Activated αβ T and reduced mucosa-associated invariant T cells in LGI1- and CASPR2-encephalitis

Abstract Anti-leucine-rich glioma inactivated-1 (LGI1) and anti-contactin-associated-protein-2 (CASPR2) autoimmune encephalitis (AIE) are common and characterized by pathogenic antibodies targeting neuronal autoantigens. However, the drivers of the antibody-secreting cells and involvement of T cells remain unresolved. We performed single-cell RNA sequencing of fresh CSF and parallel blood samples of 15 patients with LGI1-AIE (n = 9) and CASPR2-AIE (n = 6) compared with control patients [multiple sclerosis (n = 15) and idiopathic intracranial hypertension (n = 18)]. We validated our observations in independent cohorts using flow cytometry of CSF and blood. We confirmed autoantibody specificity using recombinant human monoclonal antibodies. In comparison to idiopathic intracranial hypertension and multiple sclerosis controls, we observed clonal CSF-specific antibody-secreting cell expansion in LGI1/CASPR2-AIE despite mostly normal CSF findings. Antibody-secreting cells were dominantly plasmablasts and transcribed IgG4 and IgG1/2 heavy chains. Expanded clones showed signs of affinity maturation and bound the respective neuronal autoantigen. Within CD4 and CD8 T-cell clusters, CD4 and CD8 central memory T cells were activated, clonally restricted and expanded. T-cell clones were often shared between CSF and blood. We also observed a shift of natural killer cells and loss of mucosa-associated invariant T (MAIT) cells in the CSF of LGI1-AIE and the blood of LGI1- and CASPR2-AIE compared with idiopathic intracranial hypertension and multiple sclerosis controls.

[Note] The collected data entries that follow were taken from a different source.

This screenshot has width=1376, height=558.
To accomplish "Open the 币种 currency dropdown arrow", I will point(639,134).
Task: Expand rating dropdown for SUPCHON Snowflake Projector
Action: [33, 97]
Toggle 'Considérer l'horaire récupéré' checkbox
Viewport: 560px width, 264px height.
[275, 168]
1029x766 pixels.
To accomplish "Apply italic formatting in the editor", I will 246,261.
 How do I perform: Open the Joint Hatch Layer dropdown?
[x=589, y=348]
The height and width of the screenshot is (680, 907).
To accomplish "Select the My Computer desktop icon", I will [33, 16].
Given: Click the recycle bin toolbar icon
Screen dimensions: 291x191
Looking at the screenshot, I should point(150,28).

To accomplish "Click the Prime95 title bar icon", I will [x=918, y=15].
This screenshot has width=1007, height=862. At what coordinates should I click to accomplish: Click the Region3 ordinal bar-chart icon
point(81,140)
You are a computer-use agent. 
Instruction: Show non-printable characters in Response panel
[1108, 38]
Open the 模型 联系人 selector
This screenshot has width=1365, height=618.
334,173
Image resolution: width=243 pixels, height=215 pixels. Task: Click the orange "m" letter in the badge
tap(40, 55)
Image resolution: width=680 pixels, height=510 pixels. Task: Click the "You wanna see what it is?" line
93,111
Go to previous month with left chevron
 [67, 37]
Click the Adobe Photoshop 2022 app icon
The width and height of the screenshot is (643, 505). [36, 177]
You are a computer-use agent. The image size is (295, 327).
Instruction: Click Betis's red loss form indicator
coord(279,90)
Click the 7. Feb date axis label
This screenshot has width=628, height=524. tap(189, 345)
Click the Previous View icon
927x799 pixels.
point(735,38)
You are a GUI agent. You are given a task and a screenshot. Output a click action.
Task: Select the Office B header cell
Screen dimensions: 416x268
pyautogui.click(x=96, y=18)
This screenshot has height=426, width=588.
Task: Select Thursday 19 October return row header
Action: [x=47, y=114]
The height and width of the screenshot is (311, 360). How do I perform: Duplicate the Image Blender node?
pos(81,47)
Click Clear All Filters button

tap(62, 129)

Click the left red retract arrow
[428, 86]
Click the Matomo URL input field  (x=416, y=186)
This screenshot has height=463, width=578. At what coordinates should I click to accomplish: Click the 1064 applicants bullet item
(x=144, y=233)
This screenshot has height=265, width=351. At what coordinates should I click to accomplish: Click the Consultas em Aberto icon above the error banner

MAIT-like T cells were detected in autopsied brains of LGI1- and CASPR2-AIE patients, and mice lacking MAIT cells displayed an increased antibody seroconversion and higher titres following active LGI1/CASPR2 immunization. Our data: (i) confirm the intrathecal antigen-specific plasma cell expansion in LGI1- and CASPR2-AIE in a large cohort of untreated AIE patients; (ii) suggest that activated and expanded central memory CD4 and CD8 T cells in the CSF participate in disease pathogenesis; and (iii) implicate invariant T-cell receptor-expressing lymphocytes in the brain, CSF and blood in disease pathogenesis.